### Goal of the exercise
Could you return all of the listing below exactly, please?

○ ○ ○

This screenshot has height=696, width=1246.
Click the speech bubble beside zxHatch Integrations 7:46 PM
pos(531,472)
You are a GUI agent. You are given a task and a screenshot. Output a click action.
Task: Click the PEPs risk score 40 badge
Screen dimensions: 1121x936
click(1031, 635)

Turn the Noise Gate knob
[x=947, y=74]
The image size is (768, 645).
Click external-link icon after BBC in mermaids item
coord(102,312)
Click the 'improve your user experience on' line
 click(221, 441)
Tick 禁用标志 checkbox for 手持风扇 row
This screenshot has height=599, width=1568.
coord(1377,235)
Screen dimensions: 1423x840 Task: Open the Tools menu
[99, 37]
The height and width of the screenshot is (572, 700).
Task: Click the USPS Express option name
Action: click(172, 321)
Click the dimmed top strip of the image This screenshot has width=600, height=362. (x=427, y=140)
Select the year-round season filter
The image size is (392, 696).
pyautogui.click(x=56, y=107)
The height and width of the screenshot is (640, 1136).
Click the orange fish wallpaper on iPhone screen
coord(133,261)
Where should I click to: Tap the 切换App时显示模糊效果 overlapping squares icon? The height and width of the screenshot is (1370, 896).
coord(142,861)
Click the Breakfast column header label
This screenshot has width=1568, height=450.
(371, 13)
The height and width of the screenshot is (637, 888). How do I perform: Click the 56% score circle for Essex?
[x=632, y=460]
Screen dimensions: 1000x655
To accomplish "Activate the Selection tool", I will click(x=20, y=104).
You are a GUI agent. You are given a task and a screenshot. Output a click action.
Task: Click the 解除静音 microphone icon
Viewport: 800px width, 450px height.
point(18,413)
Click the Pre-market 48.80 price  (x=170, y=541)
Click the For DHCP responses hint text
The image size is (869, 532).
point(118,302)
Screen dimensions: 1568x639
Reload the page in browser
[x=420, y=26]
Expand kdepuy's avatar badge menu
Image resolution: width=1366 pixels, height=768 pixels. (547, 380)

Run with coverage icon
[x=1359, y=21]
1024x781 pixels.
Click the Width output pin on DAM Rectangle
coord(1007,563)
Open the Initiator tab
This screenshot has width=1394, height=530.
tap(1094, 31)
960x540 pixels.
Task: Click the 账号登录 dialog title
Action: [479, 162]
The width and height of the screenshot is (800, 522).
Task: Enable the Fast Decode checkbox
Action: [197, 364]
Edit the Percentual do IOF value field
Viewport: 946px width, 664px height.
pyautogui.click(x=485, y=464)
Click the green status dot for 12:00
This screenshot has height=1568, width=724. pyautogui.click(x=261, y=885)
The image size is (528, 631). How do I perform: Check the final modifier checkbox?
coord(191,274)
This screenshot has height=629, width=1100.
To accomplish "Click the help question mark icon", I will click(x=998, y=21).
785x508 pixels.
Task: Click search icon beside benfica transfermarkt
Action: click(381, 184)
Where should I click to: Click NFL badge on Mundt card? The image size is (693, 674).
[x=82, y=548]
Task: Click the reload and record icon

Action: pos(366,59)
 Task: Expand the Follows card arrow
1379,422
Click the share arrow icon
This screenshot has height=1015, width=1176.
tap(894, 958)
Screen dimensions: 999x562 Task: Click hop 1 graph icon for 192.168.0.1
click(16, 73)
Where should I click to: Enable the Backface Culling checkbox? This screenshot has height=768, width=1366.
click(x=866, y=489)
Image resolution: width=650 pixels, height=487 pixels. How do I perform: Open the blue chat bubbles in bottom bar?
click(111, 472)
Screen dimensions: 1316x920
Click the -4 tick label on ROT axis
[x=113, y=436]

○ ○ ○

### Finished exercise
This screenshot has height=696, width=1246.
Click the speech bubble beside zxHatch Integrations 7:46 PM
pos(531,472)
You are a GUI agent. You are given a task and a screenshot. Output a click action.
Task: Click the PEPs risk score 40 badge
Screen dimensions: 1121x936
click(1031, 635)

Turn the Noise Gate knob
[x=947, y=74]
The image size is (768, 645).
Click external-link icon after BBC in mermaids item
coord(102,312)
Click the 'improve your user experience on' line
 click(221, 441)
Tick 禁用标志 checkbox for 手持风扇 row
This screenshot has height=599, width=1568.
coord(1377,235)
Screen dimensions: 1423x840 Task: Open the Tools menu
[99, 37]
The height and width of the screenshot is (572, 700).
Task: Click the USPS Express option name
Action: click(172, 321)
Click the dimmed top strip of the image This screenshot has width=600, height=362. (x=427, y=140)
Select the year-round season filter
The image size is (392, 696).
pyautogui.click(x=56, y=107)
The height and width of the screenshot is (640, 1136).
Click the orange fish wallpaper on iPhone screen
coord(133,261)
Where should I click to: Tap the 切换App时显示模糊效果 overlapping squares icon? The height and width of the screenshot is (1370, 896).
coord(142,861)
Click the Breakfast column header label
This screenshot has width=1568, height=450.
(371, 13)
The height and width of the screenshot is (637, 888). How do I perform: Click the 56% score circle for Essex?
[x=632, y=460]
Screen dimensions: 1000x655
To accomplish "Activate the Selection tool", I will click(x=20, y=104).
You are a GUI agent. You are given a task and a screenshot. Output a click action.
Task: Click the 解除静音 microphone icon
Viewport: 800px width, 450px height.
point(18,413)
Click the Pre-market 48.80 price  (x=170, y=541)
Click the For DHCP responses hint text
The image size is (869, 532).
point(118,302)
Screen dimensions: 1568x639
Reload the page in browser
[x=420, y=26]
Expand kdepuy's avatar badge menu
Image resolution: width=1366 pixels, height=768 pixels. (547, 380)

Run with coverage icon
[x=1359, y=21]
1024x781 pixels.
Click the Width output pin on DAM Rectangle
coord(1007,563)
Open the Initiator tab
This screenshot has width=1394, height=530.
tap(1094, 31)
960x540 pixels.
Task: Click the 账号登录 dialog title
Action: [479, 162]
The width and height of the screenshot is (800, 522).
Task: Enable the Fast Decode checkbox
Action: [197, 364]
Edit the Percentual do IOF value field
Viewport: 946px width, 664px height.
pyautogui.click(x=485, y=464)
Click the green status dot for 12:00
This screenshot has height=1568, width=724. pyautogui.click(x=261, y=885)
The image size is (528, 631). How do I perform: Check the final modifier checkbox?
coord(191,274)
This screenshot has height=629, width=1100.
To accomplish "Click the help question mark icon", I will click(x=998, y=21).
785x508 pixels.
Task: Click search icon beside benfica transfermarkt
Action: click(381, 184)
Where should I click to: Click NFL badge on Mundt card? The image size is (693, 674).
[x=82, y=548]
Task: Click the reload and record icon

Action: pos(366,59)
 Task: Expand the Follows card arrow
1379,422
Click the share arrow icon
This screenshot has height=1015, width=1176.
tap(894, 958)
Screen dimensions: 999x562 Task: Click hop 1 graph icon for 192.168.0.1
click(16, 73)
Where should I click to: Enable the Backface Culling checkbox? This screenshot has height=768, width=1366.
click(x=866, y=489)
Image resolution: width=650 pixels, height=487 pixels. How do I perform: Open the blue chat bubbles in bottom bar?
click(111, 472)
Screen dimensions: 1316x920
Click the -4 tick label on ROT axis
[x=113, y=436]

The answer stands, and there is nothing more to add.